#### What the task asks
Copy every line of the items below word for word.

#### Records for this exercise
-=-=-=-=-
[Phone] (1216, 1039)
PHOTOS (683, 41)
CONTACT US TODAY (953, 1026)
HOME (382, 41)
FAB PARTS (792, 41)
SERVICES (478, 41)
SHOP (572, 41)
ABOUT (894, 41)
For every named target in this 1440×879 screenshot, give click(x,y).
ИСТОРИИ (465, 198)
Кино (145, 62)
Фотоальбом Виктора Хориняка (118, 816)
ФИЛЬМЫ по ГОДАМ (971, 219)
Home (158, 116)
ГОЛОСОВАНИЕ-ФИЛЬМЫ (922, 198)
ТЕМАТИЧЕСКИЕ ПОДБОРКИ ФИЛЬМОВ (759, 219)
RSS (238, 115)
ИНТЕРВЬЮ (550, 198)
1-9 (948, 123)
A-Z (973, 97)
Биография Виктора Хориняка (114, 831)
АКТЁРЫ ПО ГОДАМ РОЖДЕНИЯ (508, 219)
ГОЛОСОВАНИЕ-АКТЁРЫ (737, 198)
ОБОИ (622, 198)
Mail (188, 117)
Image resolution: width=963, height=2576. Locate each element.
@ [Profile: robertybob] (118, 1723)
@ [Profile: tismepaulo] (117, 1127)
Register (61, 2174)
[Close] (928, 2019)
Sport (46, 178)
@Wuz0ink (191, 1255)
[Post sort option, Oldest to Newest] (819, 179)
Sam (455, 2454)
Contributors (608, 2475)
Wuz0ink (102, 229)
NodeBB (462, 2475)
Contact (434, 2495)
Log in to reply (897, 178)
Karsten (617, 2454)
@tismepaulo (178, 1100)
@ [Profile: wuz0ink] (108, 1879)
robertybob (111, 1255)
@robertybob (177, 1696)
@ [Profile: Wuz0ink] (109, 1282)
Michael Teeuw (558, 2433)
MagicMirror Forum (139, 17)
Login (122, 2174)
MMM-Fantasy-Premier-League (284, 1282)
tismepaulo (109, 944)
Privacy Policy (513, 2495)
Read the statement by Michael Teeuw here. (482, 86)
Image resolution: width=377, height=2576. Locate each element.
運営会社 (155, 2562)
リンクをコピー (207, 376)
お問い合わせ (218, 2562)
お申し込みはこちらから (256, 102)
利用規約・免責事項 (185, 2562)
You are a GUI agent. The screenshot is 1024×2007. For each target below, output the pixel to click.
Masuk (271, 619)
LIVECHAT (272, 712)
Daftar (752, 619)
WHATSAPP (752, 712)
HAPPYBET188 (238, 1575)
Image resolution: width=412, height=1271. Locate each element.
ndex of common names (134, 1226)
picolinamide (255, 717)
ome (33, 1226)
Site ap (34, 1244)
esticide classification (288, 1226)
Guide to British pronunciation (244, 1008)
-=-=-=-=-
#### Answer to the exercise
[Phone] (1216, 1039)
PHOTOS (683, 41)
CONTACT US TODAY (953, 1026)
HOME (382, 41)
FAB PARTS (792, 41)
SERVICES (478, 41)
SHOP (572, 41)
ABOUT (894, 41)
For every named target in this 1440×879 screenshot, give click(x,y).
ИСТОРИИ (465, 198)
Кино (145, 62)
Фотоальбом Виктора Хориняка (118, 816)
ФИЛЬМЫ по ГОДАМ (971, 219)
Home (158, 116)
ГОЛОСОВАНИЕ-ФИЛЬМЫ (922, 198)
ТЕМАТИЧЕСКИЕ ПОДБОРКИ ФИЛЬМОВ (759, 219)
RSS (238, 115)
ИНТЕРВЬЮ (550, 198)
1-9 (948, 123)
A-Z (973, 97)
Биография Виктора Хориняка (114, 831)
АКТЁРЫ ПО ГОДАМ РОЖДЕНИЯ (508, 219)
ГОЛОСОВАНИЕ-АКТЁРЫ (737, 198)
ОБОИ (622, 198)
Mail (188, 117)
Image resolution: width=963, height=2576. Locate each element.
@ [Profile: robertybob] (118, 1723)
@ [Profile: tismepaulo] (117, 1127)
Register (61, 2174)
[Close] (928, 2019)
Sport (46, 178)
@Wuz0ink (191, 1255)
[Post sort option, Oldest to Newest] (819, 179)
Sam (455, 2454)
Contributors (608, 2475)
Wuz0ink (102, 229)
NodeBB (462, 2475)
Contact (434, 2495)
Log in to reply (897, 178)
Karsten (617, 2454)
@tismepaulo (178, 1100)
@ [Profile: wuz0ink] (108, 1879)
robertybob (111, 1255)
@robertybob (177, 1696)
@ [Profile: Wuz0ink] (109, 1282)
Michael Teeuw (558, 2433)
MagicMirror Forum (139, 17)
Login (122, 2174)
MMM-Fantasy-Premier-League (284, 1282)
tismepaulo (109, 944)
Privacy Policy (513, 2495)
Read the statement by Michael Teeuw here. (482, 86)
Image resolution: width=377, height=2576. Locate each element.
運営会社 (155, 2562)
リンクをコピー (207, 376)
お問い合わせ (218, 2562)
お申し込みはこちらから (256, 102)
利用規約・免責事項 (185, 2562)
You are a GUI agent. The screenshot is 1024×2007. For each target below, output the pixel to click.
Masuk (271, 619)
LIVECHAT (272, 712)
Daftar (752, 619)
WHATSAPP (752, 712)
HAPPYBET188 (238, 1575)
Image resolution: width=412, height=1271. Locate each element.
ndex of common names (134, 1226)
picolinamide (255, 717)
ome (33, 1226)
Site ap (34, 1244)
esticide classification (288, 1226)
Guide to British pronunciation (244, 1008)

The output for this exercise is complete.